## SELECTED EXTRACT

--------------------

Theatre design and drama production have been recurrent themes in the teaching and research of Associate Professor Yvan-pièr Cazabon. “Through theatre, you are creating an architectural representation in three-dimensional space,” he explains. “You are also creating a conceptual connection to the story.” And it can be done and made public in six weeks, instead of years like the design and construction of a building. For students, it is exhilarating.
Cazabon, 61, has retired after 32 years of teaching at the architecture school.
He brought expertise in architectural technology, taught design studio, conducted interdisciplinary research, and led Directed Studies Abroad (DSA) to Rome, Zambia, and Trinidad & Tobago, always sharing his deep love for the making of architecture. He has also played a vital role in accreditation, governance, and administration.
“Yvan brought so many intangibles to the students he taught, immersing them in tactile and immersive experiences that effortlessly bridged the beauty of building with the social, ethical, and cultural dimensions of architecture,” says colleague Associate Professor Sheryl Boyle. “He taught through collaboration, listening, and learning.”
Cazabon grew up in Rainbow Country – Anishinabek Territory in Massey, adjacent to Sagamok Point First Nation. The trilingual town in Northern Ontario sits between the north shore of Lake Huron and at the intersection of the Spanish and Sauble rivers. There, his parents, Maurice and Marcelle, ran a grocery store. Cazabon was the middle child between two sisters. His father, a long-time mayor of Massey, took part in Franco-Ontarian culture and politics and even started a small theatre and music production for children and teens. Fishing and camping were part of his summers, snowshoeing part of his winters.
“I was interested in buildings. I was interested in architecture, although I didn’t really know what that was,” Cazabon says. “No-one spoke of architecture in remote Northern Ontario.”
He applied to the architecture schools at Carleton and the University of Waterloo and the three-year architectural technology program at Algonquin College, whose offer he decided to accept. “I enjoyed it. There was a technical side to it that I appreciated, the precision, construction methods, craft, and details.”
After graduating, he cycled through Europe for four months, seeing famous places such as Reims Cathedral, the Roman Forum, the Acropolis, and the Paris Opera House.
Renderings for Martin Conboy Lighting Design: Chateau Laurier, Confederation Bridge
In 1980, at age 20, he took a job as an architectural technologist at Ottawa firm Ogilvie + Hogg Architects. He quickly worked his way up to job captain for the multi-million-dollar Arctic Vessel and Marine Research Institute in St. John’s, NL, under the supervision of project architect Larry Hately.
Three years later, “I was missing the creative side of the discipline. There wasn’t a lot of design. I loved to draw. Workmates Larry Hately, Martin Bressani, and Honorata Pienkowska encouraged me to pursue university studies in architecture.”
In 1983, he walked into the Architecture Building at Carleton University as a first-year student, where his classmates included Janine Debanné and Eric Archambault, who both now teach at the school.
“We were questioning, trying everything. Our studios were fearless. We jumped on every design problem with a radical edge.” He recalls his group’s interpretation of the school’s legendary Kosmic parties, Kosmic Through the Looking Glass, where students constructed a giant sculpture of Alice in Wonderland that spanned from the upper street to the Pit.
Among the highlights of the five-year Bachelor of Architecture program was winning first prize in an international competition to design a school of architecture, held by the Association of Collegiate Schools of Architecture. He also took the first step toward teaching, becoming a teaching assistant to Ron Brand for the building construction course.

--------------------

## RAW DATA

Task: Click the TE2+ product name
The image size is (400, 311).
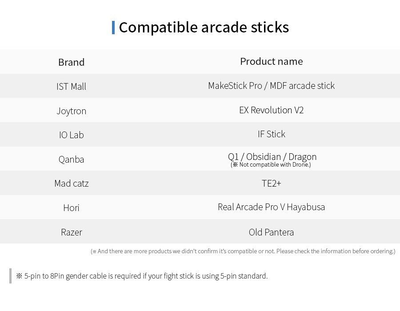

--------------------

## WORK REQUIRED
Please rewrite the stretch of the Cazabon profile that begins at the words "He applied to" and stops after "architect Larry Hately.", putting "five months" in place of "four months".

## WRITTEN REPLY
He applied to the architecture schools at Carleton and the University of Waterloo and the three-year architectural technology program at Algonquin College, whose offer he decided to accept. “I enjoyed it. There was a technical side to it that I appreciated, the precision, construction methods, craft, and details.”
After graduating, he cycled through Europe for five months, seeing famous places such as Reims Cathedral, the Roman Forum, the Acropolis, and the Paris Opera House.
Renderings for Martin Conboy Lighting Design: Chateau Laurier, Confederation Bridge
In 1980, at age 20, he took a job as an architectural technologist at Ottawa firm Ogilvie + Hogg Architects. He quickly worked his way up to job captain for the multi-million-dollar Arctic Vessel and Marine Research Institute in St. John’s, NL, under the supervision of project architect Larry Hately.